Saved entries:
▶

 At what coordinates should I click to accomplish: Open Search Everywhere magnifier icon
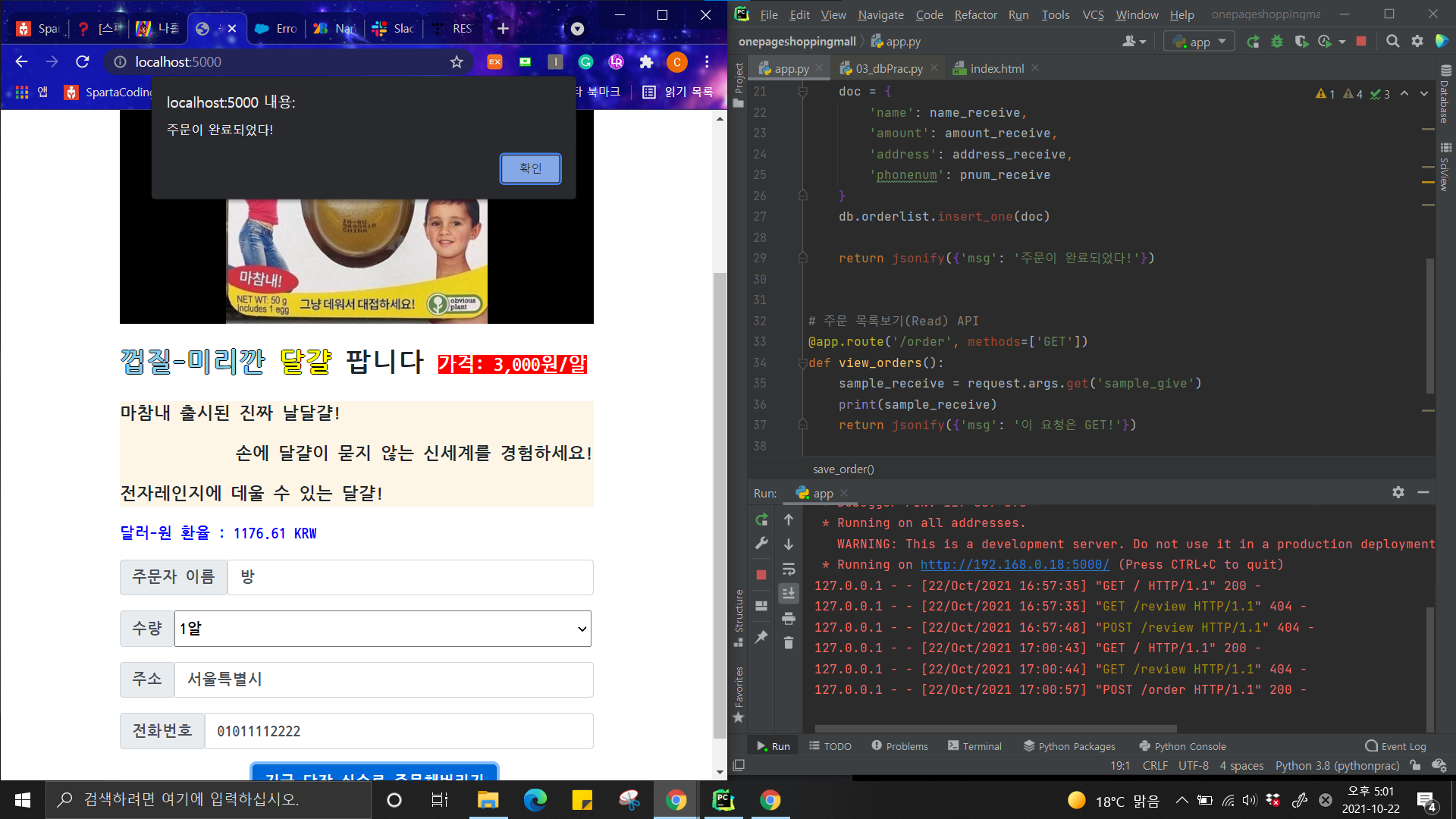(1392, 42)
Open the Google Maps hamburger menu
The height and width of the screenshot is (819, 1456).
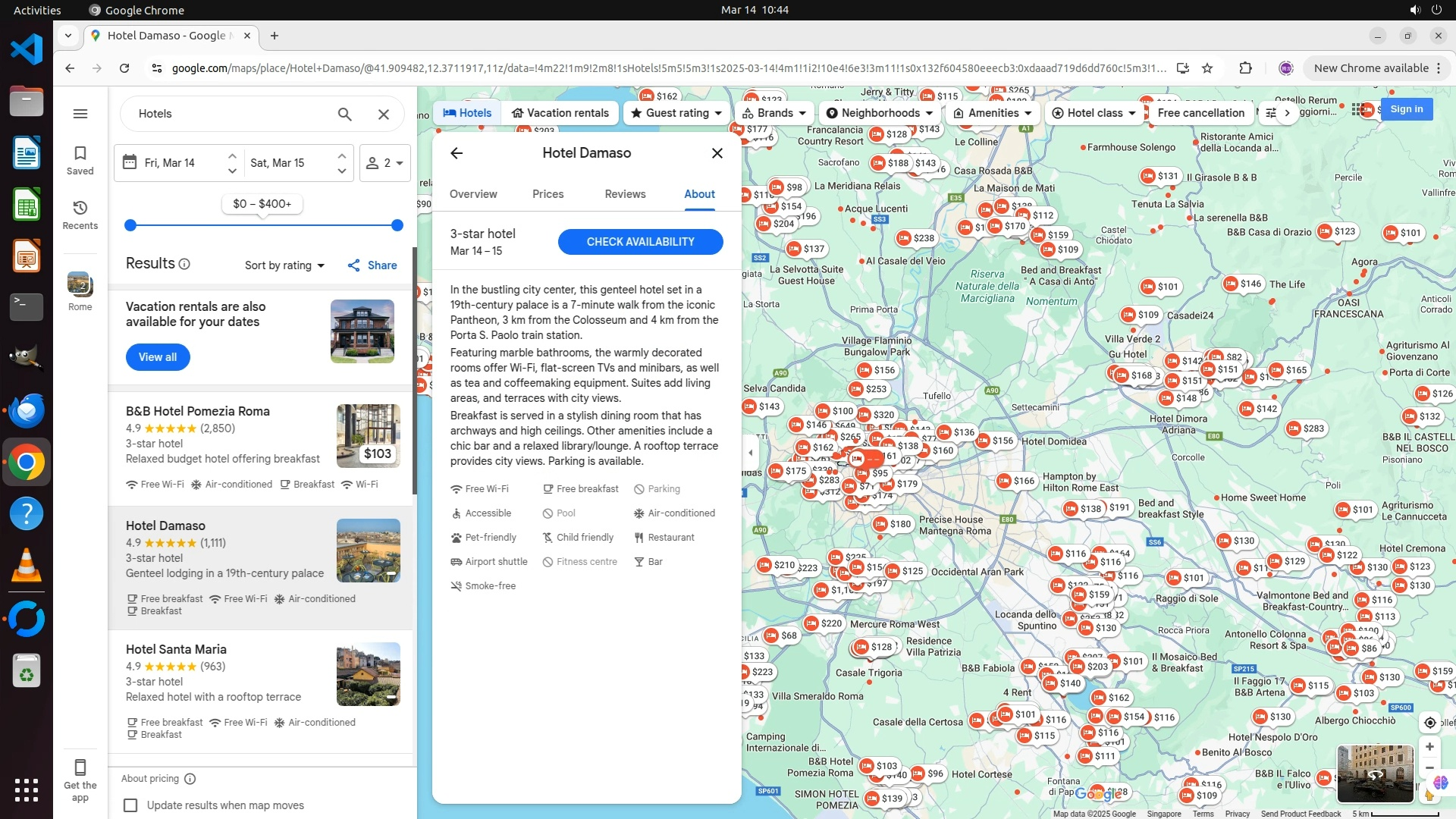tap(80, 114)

◀

The entries above are to be retyped exactly, with each picture left out.

 At what coordinates should I click to accomplish: Open Search Everywhere magnifier icon
(1392, 42)
Open the Google Maps hamburger menu
The height and width of the screenshot is (819, 1456).
tap(80, 114)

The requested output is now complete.